Soft Rejected: (XSS) "Application is insecure"

Hi. My script rejected with reason below:

  • Application is insecure.

And the reviewer sent me photo of XSS vulnerability. There is no XSS vulnerability on user-side, it is only in admin-side.

There are “Extra Header/Footer”, “Ad Code” fields and “Blog Post Content” (wysiwyg editor) field in my admin panel.
For example, admin user enters Adsense code to “Ad Code” field. Adsense gives us javascript code. That’s why I don’t check XSS in these fields.

What should I do?

you should to take care XSS vulnerability for both front end and back end. your full script should be secure from XSS attack.

1 Like

@mgscoder Thank you for answer. But as I said, it is necessary to add javascript code when adding Adsense/Analytics.

(As far as I know) It’s not possible to detect whether a javascript code is harmful.

if add then you have to make sure the js code is secure. what your script doing when adding js code it is saving into DB or doing something in front end witht he code, right? so, you have to take care XSS vulnerability. otherwise the victim’s browser can executes the malicious script.

I think it’s most likely the reviewer is correct and you have a design error.

Share some relevant code and what the reviewer highlighted and I’m happy to take a look, and think of some possible solutions.

@WebWizardsDev Hey, thanks for answer.


As you can see, javascript is required for some ad networks. So I don’t check XSS in this input field. If I check, required script code will be deleted.

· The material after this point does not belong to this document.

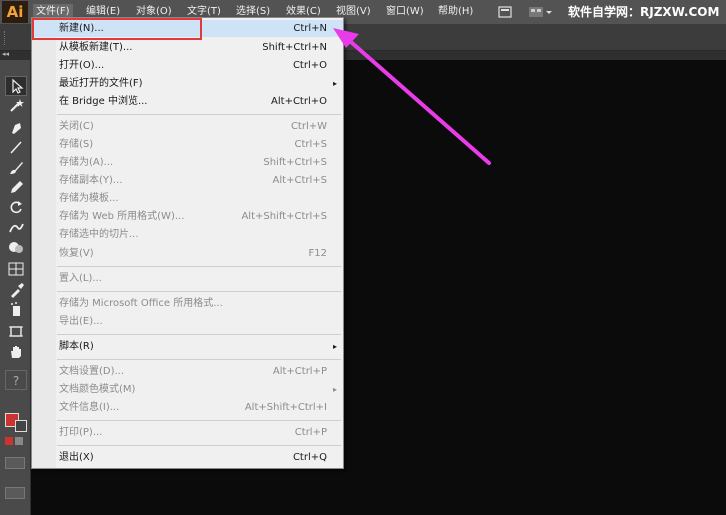 Image resolution: width=726 pixels, height=515 pixels. What do you see at coordinates (412, 96) in the screenshot?
I see `pointer-arrow-annotation` at bounding box center [412, 96].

I don’t fully understand the context and the vulnerability. But generally, my suggestion is just take the path of least resistance. Instead of arguing with the reviewer, I suggest:

  1. use esc_html, sanitize_textarea_field, sanitize_text_field etc. to satisfy the Envato Reviewer’s requirements.
  2. Deconstruct the javascript, for example replace " < script > " with * scripttagstart * and * scripttagend *
  3. Then in the frontend, you can replace * scripttagstart * with < script > again.

Please have your script as sanitized in the way as mentioned from reviewer’s side. Once it’s been sanitized submit again and it will definitely be approved. Simply just don’t loose hope. All you need to do is rectify and update the code if again after the second attempt it’s not approved …,. update again

Code for an ad banner is not XSS. You don’t need to sanitize that.

You said the reviewer sent you a photo of an XSS vulnerability. Can you share that photo with us?